Now, I’m not saying history repeats itself exactly. The RBI has learned a few tricks since then. But the sheer size of this exposure raises eyebrows. If the rupee suddenly strengthens—say, if a ceasefire holds or oil prices crash—the RBI could be stuck with contracts that lock in losses. On the flip side, if the rupee keeps sliding, those forward contracts become a lifeline. It’s a high-wire act.
Let me give you a real-world sense of the scale. India’s foreign exchange reserves are around $600 billion. That sounds like a lot, but a $100 billion forward book means almost 17% of those reserves are essentially pledged in future deals. That’s a big chunk of your rainy-day fund.
Why This Feels Different
I’ve been covering central banks for years, and there’s something about this moment that feels more tense than usual. Maybe it’s the war. Maybe it’s the fact that oil prices are volatile in ways we haven’t seen since the 1970s. Or maybe it’s because the RBI is fighting a multi-front battle: inflation at home, a strong dollar abroad, and a geopolitical crisis that nobody can predict.

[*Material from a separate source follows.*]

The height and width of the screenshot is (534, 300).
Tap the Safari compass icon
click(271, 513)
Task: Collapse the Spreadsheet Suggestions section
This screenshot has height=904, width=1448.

You have to admire the RBI’s resolve, though. They’re not just sitting on their hands. They’re using every tool in the box—forward contracts, spot interventions, even tweaking liquidity rules for banks. But here’s the thing: no central bank can defy gravity forever. If global risk appetite turns sour and the dollar keeps rallying, the rupee will eventually find its own level. And that level might be lower than anyone wants to admit.
I spoke to a trader in Mumbai last week who summed it up bluntly: “The RBI can hold the line, but they can’t change the tide.” He was talking about the oil price. India is essentially a price taker in global energy markets. When oil jumps, the rupee pays the price. It’s that simple.
What to Watch Next
So where does this leave the average person? If you’re an Indian importer, you’re probably hedging like crazy right now. If you’re an investor, you’re watching the forward book like a hawk. And if you’re just someone who buys petrol, well, you’ve already felt the pain at the pump. The rupee’s weakness feeds into inflation, which feeds into interest rates. It’s a chain reaction.
Here’s my honest take: the $100 billion forward book isn’t a crisis in itself. It’s a symptom. The real story is the war in Iran and how it’s reshaping energy markets. If the conflict de-escalates, the RBI can slowly unwind those contracts. If it escalates, the forward book could grow even bigger. That’s the scary part.
Let’s not pretend central banks have magical powers. They don’t. They have tools, and they have limits. The RBI is using its tools aggressively right now. But the limits are getting closer. Watch the oil price. Watch the Strait of Hormuz. And keep an eye on that forward book. It’s telling a story that’s far from over.